• Task directions
The answer must consist of every line below that holds the word "agent".

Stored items
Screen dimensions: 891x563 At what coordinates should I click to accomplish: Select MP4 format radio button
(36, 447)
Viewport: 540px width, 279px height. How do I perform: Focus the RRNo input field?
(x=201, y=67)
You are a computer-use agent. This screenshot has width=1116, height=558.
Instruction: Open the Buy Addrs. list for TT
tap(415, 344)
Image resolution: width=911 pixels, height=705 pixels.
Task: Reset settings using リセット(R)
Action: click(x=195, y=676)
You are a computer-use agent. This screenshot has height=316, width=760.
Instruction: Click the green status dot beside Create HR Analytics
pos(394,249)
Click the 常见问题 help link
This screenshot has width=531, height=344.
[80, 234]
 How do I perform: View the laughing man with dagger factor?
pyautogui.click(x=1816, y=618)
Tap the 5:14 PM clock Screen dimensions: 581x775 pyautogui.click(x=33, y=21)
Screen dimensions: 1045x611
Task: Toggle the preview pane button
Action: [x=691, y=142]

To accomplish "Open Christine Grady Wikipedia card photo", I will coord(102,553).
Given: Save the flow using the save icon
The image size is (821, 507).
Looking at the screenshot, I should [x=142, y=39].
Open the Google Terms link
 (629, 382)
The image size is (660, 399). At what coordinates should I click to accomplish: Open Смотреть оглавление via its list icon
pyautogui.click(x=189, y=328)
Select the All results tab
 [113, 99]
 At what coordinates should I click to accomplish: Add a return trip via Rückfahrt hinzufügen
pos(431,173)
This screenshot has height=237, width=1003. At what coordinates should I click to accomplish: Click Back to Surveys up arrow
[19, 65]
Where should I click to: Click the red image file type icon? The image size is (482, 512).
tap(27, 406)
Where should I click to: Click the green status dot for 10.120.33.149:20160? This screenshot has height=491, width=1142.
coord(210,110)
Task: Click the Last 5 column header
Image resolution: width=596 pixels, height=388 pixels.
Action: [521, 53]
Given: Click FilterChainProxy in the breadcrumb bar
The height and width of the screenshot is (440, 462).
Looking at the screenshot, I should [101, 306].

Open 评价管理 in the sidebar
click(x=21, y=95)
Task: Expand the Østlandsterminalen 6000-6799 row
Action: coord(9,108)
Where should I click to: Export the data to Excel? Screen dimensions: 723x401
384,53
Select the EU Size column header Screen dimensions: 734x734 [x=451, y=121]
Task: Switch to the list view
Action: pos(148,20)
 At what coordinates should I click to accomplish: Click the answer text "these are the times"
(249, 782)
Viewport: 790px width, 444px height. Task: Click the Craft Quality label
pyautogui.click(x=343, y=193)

• Task answer
You are a computer-use agent. This screenshot has width=1116, height=558.
You are a computer-use agent. This screenshot has height=316, width=760.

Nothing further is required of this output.